(Collected data entries)
════

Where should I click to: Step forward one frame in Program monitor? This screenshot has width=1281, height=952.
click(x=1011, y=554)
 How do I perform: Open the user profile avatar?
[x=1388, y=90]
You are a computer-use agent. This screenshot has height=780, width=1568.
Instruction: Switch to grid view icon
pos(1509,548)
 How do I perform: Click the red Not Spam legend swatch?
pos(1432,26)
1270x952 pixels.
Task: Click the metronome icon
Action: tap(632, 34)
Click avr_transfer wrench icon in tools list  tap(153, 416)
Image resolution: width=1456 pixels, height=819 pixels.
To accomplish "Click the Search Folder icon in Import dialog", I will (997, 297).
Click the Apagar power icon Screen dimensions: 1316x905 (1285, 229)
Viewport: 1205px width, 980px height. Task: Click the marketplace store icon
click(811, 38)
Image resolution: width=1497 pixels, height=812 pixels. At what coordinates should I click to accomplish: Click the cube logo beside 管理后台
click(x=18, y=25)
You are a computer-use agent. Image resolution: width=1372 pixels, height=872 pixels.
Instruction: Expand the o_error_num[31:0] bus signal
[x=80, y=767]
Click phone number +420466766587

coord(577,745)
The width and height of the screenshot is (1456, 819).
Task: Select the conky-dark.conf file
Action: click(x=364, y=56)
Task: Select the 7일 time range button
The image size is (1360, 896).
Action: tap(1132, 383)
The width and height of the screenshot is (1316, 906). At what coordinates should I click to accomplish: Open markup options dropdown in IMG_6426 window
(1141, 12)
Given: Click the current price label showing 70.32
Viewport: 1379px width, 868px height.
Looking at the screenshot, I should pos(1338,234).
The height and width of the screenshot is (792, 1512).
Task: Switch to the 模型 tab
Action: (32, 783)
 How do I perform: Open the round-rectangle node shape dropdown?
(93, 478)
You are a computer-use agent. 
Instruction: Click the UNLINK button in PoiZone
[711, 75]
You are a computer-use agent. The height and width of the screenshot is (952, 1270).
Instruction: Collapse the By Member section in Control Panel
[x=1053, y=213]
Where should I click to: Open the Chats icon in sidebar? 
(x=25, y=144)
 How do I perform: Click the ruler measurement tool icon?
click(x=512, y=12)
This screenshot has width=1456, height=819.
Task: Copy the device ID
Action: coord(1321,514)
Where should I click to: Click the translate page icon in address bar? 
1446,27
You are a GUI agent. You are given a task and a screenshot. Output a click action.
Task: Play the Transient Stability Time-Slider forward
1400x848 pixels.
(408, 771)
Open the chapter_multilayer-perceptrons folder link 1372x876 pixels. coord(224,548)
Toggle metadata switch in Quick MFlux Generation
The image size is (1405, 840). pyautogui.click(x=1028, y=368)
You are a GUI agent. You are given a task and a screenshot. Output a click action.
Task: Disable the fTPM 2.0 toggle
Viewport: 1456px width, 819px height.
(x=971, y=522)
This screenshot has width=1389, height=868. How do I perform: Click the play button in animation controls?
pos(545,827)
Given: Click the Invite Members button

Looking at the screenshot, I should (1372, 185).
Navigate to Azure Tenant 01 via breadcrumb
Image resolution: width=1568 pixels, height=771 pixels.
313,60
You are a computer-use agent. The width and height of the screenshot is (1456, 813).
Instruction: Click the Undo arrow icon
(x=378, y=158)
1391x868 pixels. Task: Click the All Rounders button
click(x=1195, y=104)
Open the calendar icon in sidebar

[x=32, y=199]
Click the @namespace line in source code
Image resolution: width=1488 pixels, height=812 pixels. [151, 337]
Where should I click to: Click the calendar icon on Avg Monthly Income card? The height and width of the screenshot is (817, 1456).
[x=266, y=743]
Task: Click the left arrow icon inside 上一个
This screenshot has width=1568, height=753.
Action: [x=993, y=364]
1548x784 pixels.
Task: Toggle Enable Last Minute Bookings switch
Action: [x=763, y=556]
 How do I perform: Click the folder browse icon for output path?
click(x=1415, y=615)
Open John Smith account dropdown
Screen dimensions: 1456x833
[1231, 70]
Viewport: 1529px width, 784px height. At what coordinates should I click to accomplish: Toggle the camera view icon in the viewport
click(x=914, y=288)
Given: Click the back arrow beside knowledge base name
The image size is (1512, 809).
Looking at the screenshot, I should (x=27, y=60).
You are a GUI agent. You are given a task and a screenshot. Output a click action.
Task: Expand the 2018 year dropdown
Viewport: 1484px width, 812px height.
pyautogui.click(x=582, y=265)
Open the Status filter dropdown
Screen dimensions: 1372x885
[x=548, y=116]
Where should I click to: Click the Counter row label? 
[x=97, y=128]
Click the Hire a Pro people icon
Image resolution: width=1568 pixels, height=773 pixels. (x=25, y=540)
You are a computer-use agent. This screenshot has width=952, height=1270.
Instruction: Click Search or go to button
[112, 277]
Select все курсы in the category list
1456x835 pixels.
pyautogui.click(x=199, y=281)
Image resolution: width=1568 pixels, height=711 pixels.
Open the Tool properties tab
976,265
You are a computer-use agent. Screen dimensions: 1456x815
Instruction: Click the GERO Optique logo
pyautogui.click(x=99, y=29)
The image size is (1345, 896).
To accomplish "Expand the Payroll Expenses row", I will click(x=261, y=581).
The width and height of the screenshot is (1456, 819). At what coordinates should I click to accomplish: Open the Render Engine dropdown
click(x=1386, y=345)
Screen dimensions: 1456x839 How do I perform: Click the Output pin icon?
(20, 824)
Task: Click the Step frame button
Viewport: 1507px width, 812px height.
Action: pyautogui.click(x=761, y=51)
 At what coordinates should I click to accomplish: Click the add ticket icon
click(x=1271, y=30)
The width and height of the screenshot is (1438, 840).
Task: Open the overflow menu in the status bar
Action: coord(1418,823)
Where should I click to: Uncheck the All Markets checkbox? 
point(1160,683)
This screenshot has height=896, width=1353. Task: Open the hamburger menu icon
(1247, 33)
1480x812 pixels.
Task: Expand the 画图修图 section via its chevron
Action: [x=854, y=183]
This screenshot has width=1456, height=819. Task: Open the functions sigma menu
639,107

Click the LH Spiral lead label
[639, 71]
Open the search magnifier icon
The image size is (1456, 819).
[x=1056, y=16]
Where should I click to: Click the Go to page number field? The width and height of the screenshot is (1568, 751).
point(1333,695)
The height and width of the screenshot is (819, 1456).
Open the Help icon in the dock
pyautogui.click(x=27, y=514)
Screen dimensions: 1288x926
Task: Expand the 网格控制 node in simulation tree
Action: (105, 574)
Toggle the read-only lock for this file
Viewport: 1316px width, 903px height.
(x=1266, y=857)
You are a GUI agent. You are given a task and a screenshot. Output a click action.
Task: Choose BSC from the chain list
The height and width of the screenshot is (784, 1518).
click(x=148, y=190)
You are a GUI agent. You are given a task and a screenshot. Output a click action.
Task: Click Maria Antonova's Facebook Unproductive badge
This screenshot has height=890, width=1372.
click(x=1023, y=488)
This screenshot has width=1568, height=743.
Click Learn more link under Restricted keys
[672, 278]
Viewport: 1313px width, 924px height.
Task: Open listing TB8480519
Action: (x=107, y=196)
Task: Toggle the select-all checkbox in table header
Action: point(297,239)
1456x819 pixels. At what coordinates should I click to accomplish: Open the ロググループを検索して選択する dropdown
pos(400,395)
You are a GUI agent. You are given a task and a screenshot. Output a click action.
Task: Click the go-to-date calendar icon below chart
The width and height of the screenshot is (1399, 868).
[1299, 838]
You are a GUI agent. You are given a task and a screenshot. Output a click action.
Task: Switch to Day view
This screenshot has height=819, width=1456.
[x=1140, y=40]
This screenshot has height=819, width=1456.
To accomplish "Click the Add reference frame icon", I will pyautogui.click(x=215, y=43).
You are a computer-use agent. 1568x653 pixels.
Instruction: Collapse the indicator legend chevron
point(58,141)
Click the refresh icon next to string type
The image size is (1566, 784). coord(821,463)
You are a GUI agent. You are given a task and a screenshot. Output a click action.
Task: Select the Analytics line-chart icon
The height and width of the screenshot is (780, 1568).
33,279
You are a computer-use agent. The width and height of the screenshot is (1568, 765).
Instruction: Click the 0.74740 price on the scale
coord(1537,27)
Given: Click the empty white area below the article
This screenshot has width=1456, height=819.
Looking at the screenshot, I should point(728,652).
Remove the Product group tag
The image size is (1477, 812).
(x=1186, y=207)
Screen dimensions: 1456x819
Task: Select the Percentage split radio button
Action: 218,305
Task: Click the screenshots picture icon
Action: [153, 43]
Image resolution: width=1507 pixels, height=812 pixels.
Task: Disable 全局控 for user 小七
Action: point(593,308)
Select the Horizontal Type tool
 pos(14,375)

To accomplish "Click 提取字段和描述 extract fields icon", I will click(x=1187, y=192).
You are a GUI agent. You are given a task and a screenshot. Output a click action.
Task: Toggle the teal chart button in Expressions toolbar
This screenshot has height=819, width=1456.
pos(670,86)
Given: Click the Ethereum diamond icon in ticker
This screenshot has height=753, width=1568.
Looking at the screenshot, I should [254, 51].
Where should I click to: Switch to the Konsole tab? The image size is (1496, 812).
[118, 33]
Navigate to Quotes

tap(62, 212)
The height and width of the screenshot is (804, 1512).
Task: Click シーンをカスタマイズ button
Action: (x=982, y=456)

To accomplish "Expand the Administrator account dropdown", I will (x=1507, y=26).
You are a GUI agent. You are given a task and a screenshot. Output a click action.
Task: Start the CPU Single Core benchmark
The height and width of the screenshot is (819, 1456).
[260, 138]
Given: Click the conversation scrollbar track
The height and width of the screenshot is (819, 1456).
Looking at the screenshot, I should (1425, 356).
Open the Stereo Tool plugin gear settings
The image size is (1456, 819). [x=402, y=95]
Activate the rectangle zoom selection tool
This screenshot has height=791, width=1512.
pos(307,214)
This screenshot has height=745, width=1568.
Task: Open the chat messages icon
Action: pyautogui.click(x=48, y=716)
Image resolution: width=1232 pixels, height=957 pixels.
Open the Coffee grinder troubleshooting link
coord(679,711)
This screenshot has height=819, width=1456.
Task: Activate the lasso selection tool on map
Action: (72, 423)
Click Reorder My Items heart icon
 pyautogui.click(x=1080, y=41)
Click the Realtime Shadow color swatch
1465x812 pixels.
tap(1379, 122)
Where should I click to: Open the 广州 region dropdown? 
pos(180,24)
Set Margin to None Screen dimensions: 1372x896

════

Required work: Search the entries for the word "will" and copy every line that has it.

Solution:
To accomplish "Click the Search Folder icon in Import dialog", I will (997, 297).
To accomplish "Expand the Payroll Expenses row", I will click(x=261, y=581).
To accomplish "Click the Add reference frame icon", I will pyautogui.click(x=215, y=43).
To accomplish "Click 提取字段和描述 extract fields icon", I will click(x=1187, y=192).
To accomplish "Expand the Administrator account dropdown", I will (x=1507, y=26).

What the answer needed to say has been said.